Does the Income Analytics data suggest that the supply chain crisis could be the straw that breaks many retailers’ backs? For those already weakened, yes, Hopkinson said.
“Increased costs, reduced sales — it is easy to see some businesses will not perform as well. We’ve seen so often how retailers bounce in and out of CVAs (protective administration), then they bleed and bump along until eventually that’s it. Look at our scoring, there are a couple there scoring below 10, that’s pretty low, they clearly have major issues and the supply chain crisis could be the infection that finally kills off a weakened business.
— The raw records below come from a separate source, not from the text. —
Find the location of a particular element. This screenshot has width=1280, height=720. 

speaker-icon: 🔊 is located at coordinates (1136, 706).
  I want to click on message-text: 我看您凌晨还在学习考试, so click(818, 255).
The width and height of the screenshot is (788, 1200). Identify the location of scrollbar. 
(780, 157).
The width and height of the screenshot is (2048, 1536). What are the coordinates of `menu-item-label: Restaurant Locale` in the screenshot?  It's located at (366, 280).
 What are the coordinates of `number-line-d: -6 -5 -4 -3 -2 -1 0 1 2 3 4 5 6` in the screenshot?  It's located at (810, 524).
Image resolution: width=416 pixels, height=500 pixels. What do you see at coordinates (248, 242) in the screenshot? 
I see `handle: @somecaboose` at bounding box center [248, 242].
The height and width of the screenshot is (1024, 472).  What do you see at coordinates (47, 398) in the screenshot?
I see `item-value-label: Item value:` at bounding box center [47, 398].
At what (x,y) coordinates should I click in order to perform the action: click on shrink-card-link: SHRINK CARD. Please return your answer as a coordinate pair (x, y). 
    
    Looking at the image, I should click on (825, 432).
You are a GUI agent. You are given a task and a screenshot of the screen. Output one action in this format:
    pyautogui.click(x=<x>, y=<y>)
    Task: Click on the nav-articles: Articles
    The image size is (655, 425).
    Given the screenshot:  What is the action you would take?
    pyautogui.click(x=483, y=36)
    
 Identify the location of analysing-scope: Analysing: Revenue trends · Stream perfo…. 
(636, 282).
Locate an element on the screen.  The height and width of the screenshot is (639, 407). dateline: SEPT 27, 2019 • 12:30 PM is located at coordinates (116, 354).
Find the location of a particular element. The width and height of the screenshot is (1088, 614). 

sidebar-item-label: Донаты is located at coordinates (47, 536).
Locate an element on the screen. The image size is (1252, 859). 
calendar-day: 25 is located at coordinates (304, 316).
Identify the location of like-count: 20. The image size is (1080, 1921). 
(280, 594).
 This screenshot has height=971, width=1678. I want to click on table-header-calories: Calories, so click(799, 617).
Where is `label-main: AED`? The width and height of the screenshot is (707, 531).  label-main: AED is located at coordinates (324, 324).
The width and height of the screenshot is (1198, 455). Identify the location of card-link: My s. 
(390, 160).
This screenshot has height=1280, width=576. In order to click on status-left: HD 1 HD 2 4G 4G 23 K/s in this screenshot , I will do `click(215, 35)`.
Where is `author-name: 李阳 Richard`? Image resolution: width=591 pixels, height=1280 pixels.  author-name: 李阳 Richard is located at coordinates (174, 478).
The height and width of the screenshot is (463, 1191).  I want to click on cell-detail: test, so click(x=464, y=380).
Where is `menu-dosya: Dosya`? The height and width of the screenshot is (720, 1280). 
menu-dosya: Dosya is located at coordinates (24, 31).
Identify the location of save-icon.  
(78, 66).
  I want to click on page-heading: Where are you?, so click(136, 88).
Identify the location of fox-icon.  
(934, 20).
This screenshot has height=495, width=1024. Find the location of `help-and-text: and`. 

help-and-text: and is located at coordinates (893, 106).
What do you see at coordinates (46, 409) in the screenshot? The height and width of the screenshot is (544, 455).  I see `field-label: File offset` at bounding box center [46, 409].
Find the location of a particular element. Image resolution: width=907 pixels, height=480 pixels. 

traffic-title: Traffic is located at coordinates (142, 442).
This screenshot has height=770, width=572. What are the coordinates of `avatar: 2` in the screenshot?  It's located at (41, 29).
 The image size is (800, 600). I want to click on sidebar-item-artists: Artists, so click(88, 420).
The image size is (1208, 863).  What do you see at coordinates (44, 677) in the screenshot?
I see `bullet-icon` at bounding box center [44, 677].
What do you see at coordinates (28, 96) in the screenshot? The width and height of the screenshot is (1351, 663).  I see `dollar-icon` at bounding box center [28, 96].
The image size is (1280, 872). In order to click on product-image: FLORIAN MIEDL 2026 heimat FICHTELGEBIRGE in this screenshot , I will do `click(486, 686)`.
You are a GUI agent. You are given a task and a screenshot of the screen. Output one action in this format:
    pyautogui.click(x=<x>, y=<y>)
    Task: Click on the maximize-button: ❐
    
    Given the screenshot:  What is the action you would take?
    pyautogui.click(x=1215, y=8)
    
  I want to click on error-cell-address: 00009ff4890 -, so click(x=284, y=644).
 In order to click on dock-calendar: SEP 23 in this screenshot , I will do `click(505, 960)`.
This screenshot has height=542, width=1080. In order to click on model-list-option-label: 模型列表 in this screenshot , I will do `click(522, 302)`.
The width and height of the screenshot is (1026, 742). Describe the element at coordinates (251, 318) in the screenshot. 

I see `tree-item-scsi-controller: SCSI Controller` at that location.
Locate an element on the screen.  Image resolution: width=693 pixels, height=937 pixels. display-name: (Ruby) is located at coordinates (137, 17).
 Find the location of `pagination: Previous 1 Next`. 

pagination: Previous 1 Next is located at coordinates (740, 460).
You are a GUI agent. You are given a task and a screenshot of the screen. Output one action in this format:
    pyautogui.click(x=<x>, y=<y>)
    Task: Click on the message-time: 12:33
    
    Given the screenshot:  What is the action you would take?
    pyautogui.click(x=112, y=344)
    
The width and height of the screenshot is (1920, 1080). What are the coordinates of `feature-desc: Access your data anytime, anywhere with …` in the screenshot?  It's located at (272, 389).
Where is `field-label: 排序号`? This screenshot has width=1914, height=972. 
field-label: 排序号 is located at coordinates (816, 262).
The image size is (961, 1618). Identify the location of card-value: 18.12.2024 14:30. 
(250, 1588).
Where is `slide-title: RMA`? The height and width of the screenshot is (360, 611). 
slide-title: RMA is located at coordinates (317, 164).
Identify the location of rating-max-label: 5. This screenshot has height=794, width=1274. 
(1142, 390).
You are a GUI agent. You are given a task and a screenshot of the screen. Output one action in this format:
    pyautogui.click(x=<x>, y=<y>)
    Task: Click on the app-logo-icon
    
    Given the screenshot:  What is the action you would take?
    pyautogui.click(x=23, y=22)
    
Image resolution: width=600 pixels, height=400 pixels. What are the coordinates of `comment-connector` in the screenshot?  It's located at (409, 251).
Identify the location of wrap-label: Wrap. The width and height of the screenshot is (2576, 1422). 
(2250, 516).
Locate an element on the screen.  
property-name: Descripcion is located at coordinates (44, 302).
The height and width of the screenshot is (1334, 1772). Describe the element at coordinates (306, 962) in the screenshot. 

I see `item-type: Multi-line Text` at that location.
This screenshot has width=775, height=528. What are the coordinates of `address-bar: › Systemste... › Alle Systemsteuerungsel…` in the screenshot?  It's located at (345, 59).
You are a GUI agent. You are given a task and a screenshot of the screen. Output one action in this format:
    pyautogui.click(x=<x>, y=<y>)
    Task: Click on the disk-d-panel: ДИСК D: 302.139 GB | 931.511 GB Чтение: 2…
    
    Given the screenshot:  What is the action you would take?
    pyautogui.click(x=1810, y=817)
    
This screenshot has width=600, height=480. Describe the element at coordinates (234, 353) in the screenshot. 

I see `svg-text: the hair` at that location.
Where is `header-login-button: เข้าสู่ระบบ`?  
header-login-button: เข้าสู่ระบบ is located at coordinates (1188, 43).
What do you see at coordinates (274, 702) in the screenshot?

“But if they go, the collapse will have been a long time in the making. The supply chain crisis was just the coup de grace. Some businesses went into this sick, and you can’t run a marathon with flu,” Hopkinson said.
In this sample there were four out of 30 businesses that fell into this category. The data has been anonymised, but it is fair to say that these are not inconsequential retailers. Landlords will notice if they fail this winter. The supply chain crisis will claim victims and by January — the traditional season for retail crisis — we will know who they are.